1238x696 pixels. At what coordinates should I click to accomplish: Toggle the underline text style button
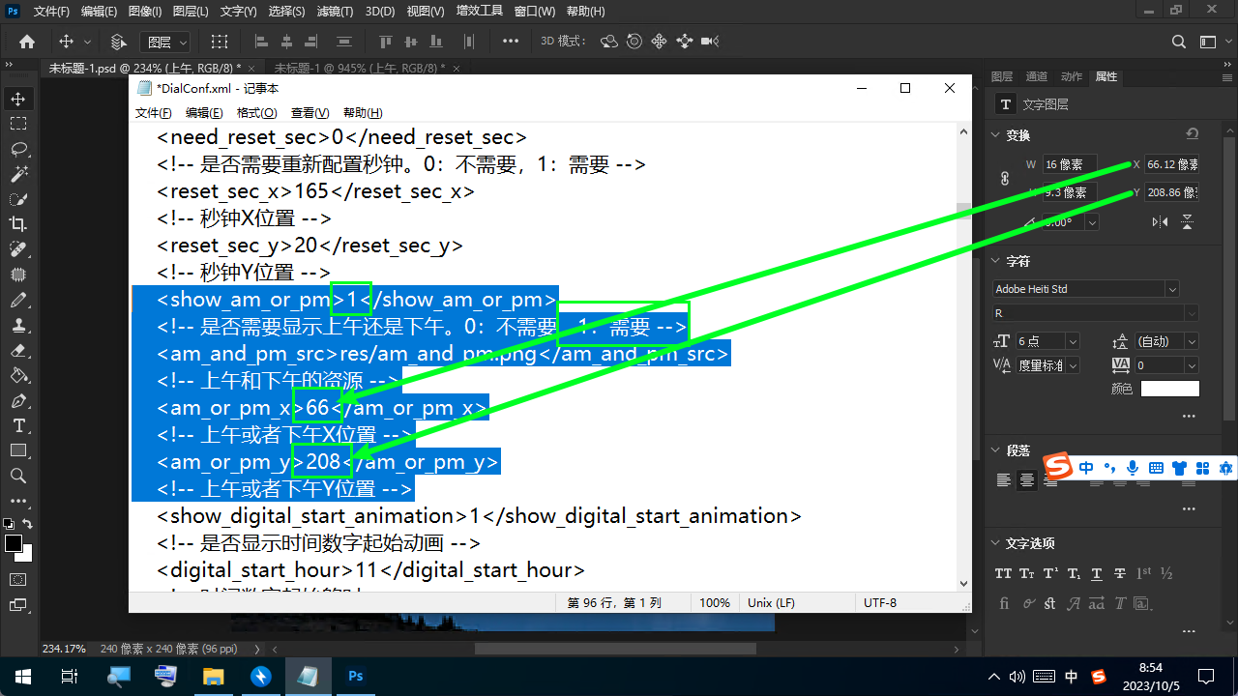pyautogui.click(x=1097, y=573)
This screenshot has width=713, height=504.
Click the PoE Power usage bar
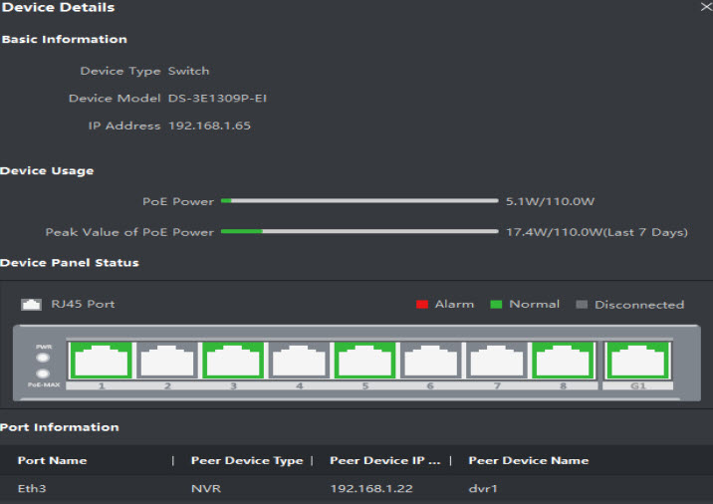[x=358, y=201]

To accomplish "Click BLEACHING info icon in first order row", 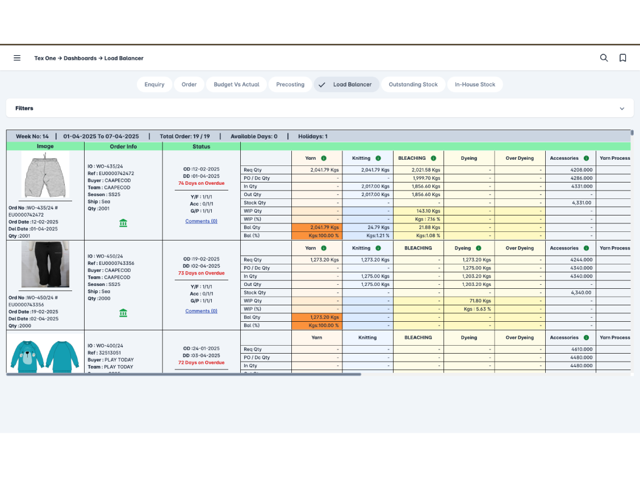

## What you should do
Copy out the text of all the items above word for word, without the pictures.

## Result for this task
1238x696 pixels. At what coordinates should I click to accomplish: Toggle the underline text style button
pyautogui.click(x=1097, y=573)
This screenshot has width=713, height=504.
Click the PoE Power usage bar
[x=358, y=201]

To accomplish "Click BLEACHING info icon in first order row", 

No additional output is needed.